Saved data entries:
* * * * * * * * *

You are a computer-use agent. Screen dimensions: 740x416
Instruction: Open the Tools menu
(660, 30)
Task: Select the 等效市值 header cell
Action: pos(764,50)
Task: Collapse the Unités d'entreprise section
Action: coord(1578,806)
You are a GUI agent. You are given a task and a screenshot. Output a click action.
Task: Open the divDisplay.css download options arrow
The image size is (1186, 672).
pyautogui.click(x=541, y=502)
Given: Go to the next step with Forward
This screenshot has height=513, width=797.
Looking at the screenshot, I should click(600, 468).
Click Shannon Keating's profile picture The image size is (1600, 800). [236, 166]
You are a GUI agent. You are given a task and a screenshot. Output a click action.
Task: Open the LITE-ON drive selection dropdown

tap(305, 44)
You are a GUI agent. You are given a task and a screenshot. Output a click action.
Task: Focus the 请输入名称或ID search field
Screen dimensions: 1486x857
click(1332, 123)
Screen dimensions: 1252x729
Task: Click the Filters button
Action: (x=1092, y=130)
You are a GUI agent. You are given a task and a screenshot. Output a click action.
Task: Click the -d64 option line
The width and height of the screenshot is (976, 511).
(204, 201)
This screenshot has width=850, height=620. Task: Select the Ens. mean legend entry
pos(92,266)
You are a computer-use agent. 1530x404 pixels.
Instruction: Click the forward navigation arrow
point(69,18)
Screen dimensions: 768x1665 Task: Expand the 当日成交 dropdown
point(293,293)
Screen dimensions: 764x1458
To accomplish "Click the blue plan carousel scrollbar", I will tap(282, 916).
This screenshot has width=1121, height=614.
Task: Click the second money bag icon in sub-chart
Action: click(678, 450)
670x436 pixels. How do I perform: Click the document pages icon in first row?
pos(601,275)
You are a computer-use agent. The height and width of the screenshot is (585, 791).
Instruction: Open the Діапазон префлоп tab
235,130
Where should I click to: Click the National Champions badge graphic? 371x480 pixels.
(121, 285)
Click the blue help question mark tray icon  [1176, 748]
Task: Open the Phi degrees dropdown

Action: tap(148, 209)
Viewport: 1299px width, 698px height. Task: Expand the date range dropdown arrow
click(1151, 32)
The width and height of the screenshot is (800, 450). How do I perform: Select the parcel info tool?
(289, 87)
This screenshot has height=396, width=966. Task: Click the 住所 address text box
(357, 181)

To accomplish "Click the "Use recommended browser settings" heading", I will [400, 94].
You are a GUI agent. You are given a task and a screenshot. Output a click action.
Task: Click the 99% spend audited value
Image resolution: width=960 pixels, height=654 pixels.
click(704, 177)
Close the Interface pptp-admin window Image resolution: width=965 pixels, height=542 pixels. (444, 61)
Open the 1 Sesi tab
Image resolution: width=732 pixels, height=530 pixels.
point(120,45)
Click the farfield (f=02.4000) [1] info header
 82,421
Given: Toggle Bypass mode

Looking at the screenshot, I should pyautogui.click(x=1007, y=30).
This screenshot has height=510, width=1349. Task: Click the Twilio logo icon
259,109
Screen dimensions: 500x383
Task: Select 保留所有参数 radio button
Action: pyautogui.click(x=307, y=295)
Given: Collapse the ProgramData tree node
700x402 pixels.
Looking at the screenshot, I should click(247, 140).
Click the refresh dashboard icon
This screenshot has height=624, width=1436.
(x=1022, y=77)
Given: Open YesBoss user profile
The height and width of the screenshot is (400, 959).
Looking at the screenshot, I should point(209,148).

* * * * * * * * *

• YOUR OBJECTIVE: Tally the lines in the data that contain the string "computer". Report only the total.

• REPLY: 3